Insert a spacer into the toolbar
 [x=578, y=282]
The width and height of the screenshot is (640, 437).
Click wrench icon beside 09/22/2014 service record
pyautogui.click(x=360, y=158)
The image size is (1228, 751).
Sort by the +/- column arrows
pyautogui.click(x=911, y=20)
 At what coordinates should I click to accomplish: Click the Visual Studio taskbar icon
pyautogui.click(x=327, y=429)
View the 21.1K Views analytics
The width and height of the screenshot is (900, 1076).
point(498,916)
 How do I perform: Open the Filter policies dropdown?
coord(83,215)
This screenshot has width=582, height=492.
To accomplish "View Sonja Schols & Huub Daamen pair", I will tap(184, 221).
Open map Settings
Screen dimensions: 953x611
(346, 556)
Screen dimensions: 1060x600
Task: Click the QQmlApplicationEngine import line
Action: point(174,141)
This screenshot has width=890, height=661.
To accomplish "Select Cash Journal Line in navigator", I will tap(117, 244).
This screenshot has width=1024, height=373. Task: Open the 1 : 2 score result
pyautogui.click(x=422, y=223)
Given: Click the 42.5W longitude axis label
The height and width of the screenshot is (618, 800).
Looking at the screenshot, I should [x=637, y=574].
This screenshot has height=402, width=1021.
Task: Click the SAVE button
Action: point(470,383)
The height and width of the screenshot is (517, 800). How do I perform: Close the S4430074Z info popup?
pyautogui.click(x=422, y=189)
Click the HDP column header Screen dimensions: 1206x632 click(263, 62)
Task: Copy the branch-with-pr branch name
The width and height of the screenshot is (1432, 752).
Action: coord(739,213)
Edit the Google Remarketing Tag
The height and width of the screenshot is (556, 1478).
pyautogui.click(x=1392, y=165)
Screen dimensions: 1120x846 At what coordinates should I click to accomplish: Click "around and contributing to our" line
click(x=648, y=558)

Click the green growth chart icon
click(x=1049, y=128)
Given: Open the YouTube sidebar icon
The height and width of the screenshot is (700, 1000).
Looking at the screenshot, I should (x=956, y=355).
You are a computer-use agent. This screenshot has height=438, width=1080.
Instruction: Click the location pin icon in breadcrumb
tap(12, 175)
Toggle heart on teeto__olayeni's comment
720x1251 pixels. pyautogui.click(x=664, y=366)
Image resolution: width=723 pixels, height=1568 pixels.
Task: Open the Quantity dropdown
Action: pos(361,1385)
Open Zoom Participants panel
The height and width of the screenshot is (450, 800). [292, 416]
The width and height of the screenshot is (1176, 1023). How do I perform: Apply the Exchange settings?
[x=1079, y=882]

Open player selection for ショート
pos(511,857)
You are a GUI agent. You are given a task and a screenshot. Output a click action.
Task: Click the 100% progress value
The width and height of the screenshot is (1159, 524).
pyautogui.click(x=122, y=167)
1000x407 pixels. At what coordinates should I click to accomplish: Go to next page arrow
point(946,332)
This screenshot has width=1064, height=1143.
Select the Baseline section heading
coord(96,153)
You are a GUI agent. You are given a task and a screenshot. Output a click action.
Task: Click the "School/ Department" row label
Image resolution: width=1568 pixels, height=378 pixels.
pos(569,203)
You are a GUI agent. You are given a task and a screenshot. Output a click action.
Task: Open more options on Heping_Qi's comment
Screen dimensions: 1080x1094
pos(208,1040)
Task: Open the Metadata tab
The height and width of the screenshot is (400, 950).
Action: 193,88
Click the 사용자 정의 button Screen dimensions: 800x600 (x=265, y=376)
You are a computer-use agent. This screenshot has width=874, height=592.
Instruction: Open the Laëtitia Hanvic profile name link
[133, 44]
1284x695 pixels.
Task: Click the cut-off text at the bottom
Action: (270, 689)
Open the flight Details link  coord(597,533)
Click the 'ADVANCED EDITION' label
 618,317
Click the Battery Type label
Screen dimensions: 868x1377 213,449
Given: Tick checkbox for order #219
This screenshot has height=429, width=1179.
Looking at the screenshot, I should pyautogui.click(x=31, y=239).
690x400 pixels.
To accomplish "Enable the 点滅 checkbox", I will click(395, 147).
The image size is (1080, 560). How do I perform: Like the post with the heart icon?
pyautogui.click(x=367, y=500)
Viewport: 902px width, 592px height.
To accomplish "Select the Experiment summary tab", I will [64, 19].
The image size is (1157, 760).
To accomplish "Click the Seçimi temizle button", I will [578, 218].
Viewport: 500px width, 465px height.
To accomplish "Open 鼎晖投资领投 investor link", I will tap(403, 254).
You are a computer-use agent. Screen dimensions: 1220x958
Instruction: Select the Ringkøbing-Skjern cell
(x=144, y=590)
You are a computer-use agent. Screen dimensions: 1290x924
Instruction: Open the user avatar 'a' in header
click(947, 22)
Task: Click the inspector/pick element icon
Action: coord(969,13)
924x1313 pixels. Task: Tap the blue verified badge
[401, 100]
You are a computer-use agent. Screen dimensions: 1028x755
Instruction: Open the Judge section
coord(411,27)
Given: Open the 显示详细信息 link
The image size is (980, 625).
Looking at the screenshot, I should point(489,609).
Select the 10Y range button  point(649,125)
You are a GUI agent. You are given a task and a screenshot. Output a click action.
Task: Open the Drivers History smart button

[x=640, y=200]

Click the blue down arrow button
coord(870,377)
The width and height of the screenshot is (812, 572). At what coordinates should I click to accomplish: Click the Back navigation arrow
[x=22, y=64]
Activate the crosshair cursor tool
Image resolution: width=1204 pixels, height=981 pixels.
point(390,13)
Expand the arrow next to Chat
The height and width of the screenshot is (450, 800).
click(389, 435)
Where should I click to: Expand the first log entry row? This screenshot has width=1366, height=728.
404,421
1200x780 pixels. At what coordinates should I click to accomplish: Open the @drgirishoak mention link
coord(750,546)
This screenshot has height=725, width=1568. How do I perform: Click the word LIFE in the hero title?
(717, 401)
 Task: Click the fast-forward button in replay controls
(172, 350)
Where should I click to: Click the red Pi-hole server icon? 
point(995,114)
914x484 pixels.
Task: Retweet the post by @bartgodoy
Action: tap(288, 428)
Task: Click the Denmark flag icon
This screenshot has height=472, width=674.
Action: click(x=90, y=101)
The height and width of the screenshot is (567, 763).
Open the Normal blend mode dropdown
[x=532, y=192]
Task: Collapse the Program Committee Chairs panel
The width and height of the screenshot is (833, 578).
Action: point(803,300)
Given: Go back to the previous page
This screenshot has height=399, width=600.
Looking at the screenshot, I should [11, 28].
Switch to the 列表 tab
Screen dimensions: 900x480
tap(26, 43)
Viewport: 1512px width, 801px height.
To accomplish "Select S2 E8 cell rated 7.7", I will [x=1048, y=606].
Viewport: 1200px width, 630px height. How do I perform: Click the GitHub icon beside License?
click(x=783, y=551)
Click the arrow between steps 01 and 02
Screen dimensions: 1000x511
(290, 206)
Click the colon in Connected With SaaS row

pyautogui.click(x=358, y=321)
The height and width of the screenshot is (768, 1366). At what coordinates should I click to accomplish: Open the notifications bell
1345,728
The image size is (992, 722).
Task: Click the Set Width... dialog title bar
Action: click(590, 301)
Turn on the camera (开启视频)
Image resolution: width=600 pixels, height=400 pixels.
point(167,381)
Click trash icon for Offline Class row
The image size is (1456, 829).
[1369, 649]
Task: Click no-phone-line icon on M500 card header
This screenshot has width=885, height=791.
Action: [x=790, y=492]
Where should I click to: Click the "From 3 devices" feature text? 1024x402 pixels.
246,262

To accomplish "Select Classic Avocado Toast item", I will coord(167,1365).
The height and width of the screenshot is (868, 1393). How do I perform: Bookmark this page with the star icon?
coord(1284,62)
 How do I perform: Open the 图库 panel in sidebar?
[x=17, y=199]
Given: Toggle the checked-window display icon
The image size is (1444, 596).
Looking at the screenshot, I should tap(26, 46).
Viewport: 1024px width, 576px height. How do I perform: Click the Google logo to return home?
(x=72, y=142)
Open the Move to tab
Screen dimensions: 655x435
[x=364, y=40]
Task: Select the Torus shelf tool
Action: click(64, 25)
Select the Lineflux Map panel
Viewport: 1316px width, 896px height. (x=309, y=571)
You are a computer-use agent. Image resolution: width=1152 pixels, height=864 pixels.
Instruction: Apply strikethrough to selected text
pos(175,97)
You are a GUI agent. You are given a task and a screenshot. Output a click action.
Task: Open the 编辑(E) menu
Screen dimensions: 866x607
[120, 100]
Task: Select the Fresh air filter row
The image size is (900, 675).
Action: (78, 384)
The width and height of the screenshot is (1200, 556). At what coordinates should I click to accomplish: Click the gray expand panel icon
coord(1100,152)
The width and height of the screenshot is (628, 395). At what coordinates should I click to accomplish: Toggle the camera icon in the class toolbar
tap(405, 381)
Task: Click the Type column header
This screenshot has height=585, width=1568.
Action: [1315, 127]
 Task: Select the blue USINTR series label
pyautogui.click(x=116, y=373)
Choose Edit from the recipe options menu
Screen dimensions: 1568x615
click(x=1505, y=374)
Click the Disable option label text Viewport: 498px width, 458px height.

_Exercise description_. Set down the lines of the listing above verbatim, first line through the line containing "The image size is (1228, 751).", inclusive; add no other lines.

_Output of the exercise_.
Insert a spacer into the toolbar
 [x=578, y=282]
The width and height of the screenshot is (640, 437).
Click wrench icon beside 09/22/2014 service record
pyautogui.click(x=360, y=158)
The image size is (1228, 751).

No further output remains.